As you could imagine, once we got on to the escalator, and this was during rush hour so foot traffic was crazy, I went ahead of Rani who was also struggling with her suitcase behind me. And with my shaky legs I only managed to pull my suitcase up two steps. After that it was completely anchored. It was a rock. It was Excalibur and I was a random peasant. My luggage was Mjolnir and I was Loki. You get the idea.
But a few milliseconds later that seemed like forever I could feel the weight of my suitcase was lifted and a strong push was moving me up and forward. Once I got to the top of the escalator I turned around and saw the man who wisely decided that no lady deserved to lug her suitcase on her own anywhere, let alone climbing a broken escalator. With the most grateful and sincere look I had ever had I gave him like a thousand merci beaucoup and he just de rien-ed me lightly and went on.
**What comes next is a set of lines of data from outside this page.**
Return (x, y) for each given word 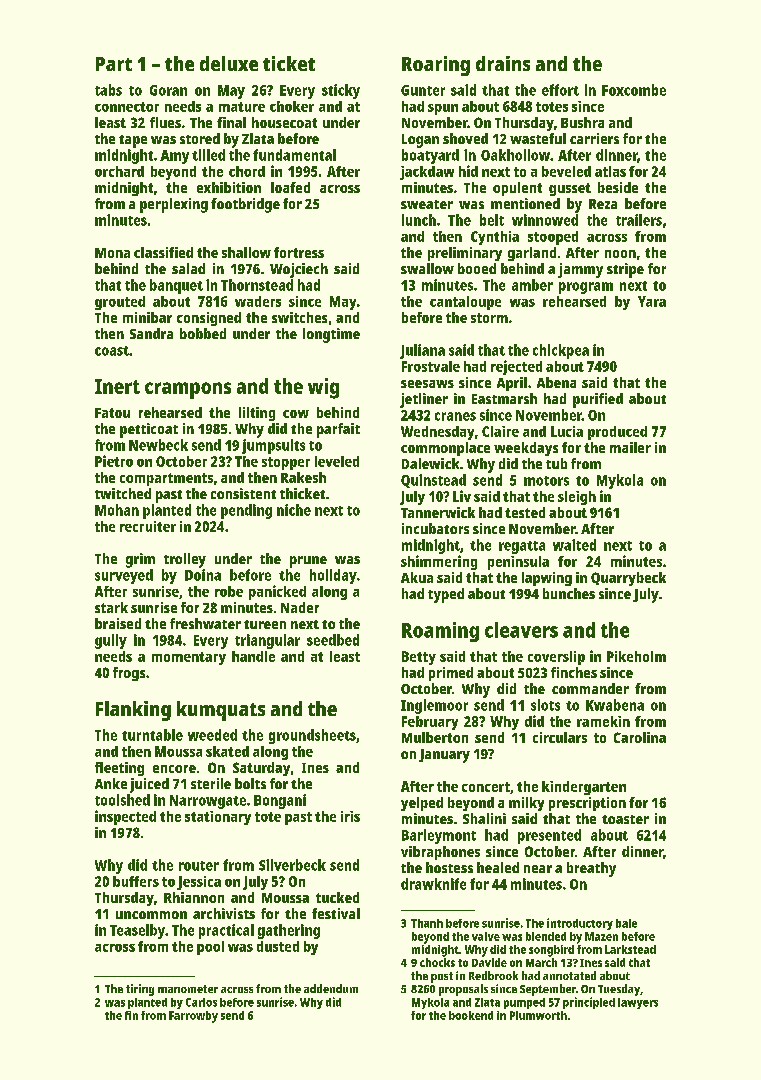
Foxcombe (634, 90)
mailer (630, 447)
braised (118, 623)
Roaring (436, 66)
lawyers (638, 1003)
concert (486, 787)
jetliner (424, 400)
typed (446, 595)
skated (227, 751)
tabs (108, 90)
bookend (471, 1015)
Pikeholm (636, 656)
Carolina (640, 737)
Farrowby (193, 1017)
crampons (188, 390)
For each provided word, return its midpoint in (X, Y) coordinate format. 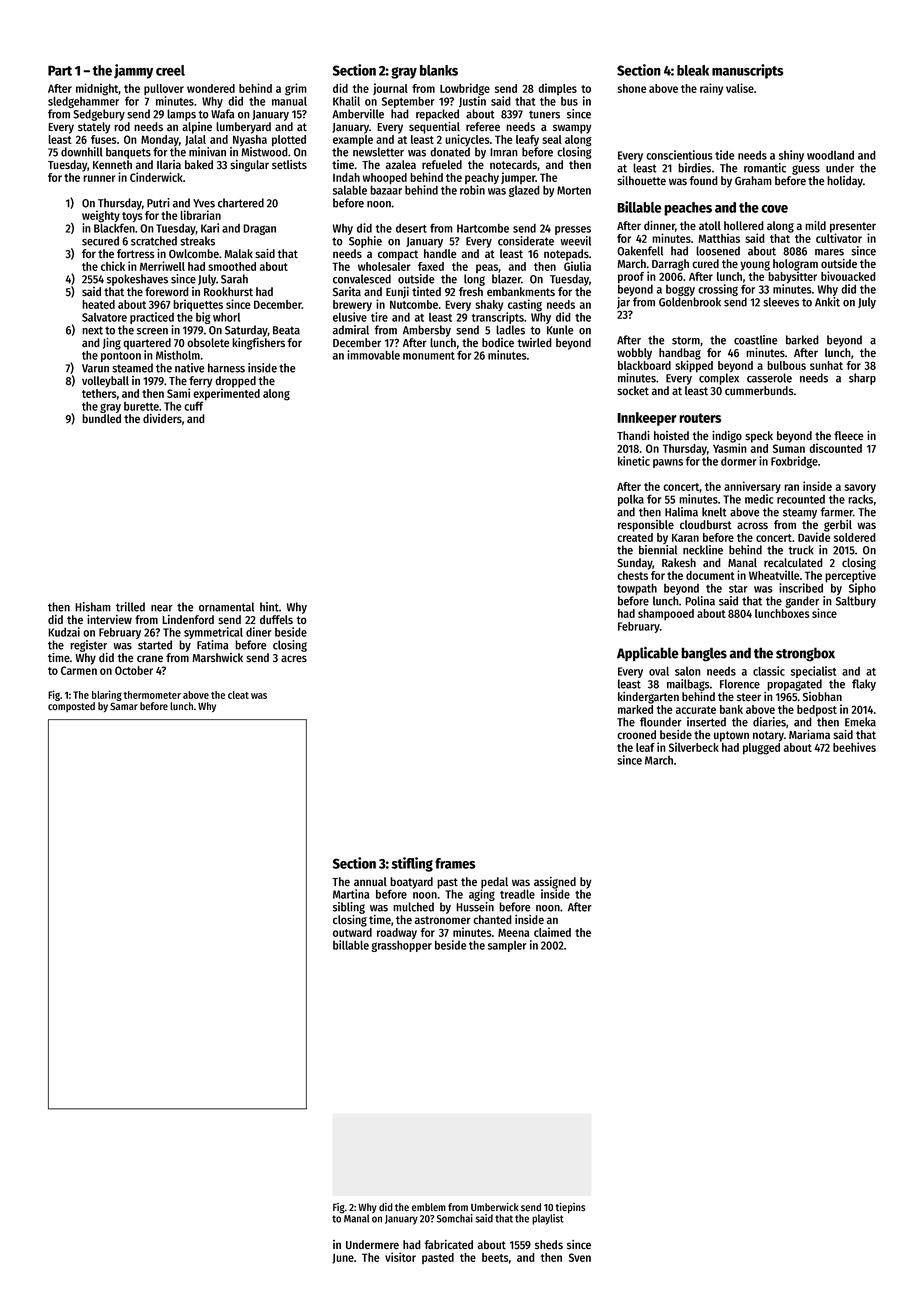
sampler (507, 946)
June (343, 1258)
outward (352, 932)
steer (749, 697)
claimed (552, 932)
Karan (685, 537)
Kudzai (64, 632)
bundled (101, 418)
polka (631, 500)
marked (635, 709)
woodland (830, 155)
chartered (241, 203)
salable (350, 190)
The next day thankfully wasn’t as dramatic. Our injuries didn’t dampen our spirits to walk along La Seine, roam Quartier Latin, climb up to Montmartre, selfie-ing in front of Louvre, and take refuge under La Tour Eiffel. We ate along the way and everyone serving us was polite. The little Asian lady at La Galette des Moulins bakery, the Arabic owner/waiter at SaintSev restaurant, the Italian chick who tended Galerie Kamel Mennour, and the Latino guy who owned a souvenir shop who greeted me with a bonjour and Rani with an hola (happened twice).
So both of us came home with wonderful memories of Paris. We didn’t dwell on the fact that the only full day we got to spend in Paris was the very same day that Charlie Hebdo tragedy happened. A terrorist attack surely is much much worse than all the experiences our friends had in Paris combined. But the city has been nothing but wonderful, welcoming, and warm to us so we’d like to remember it that way.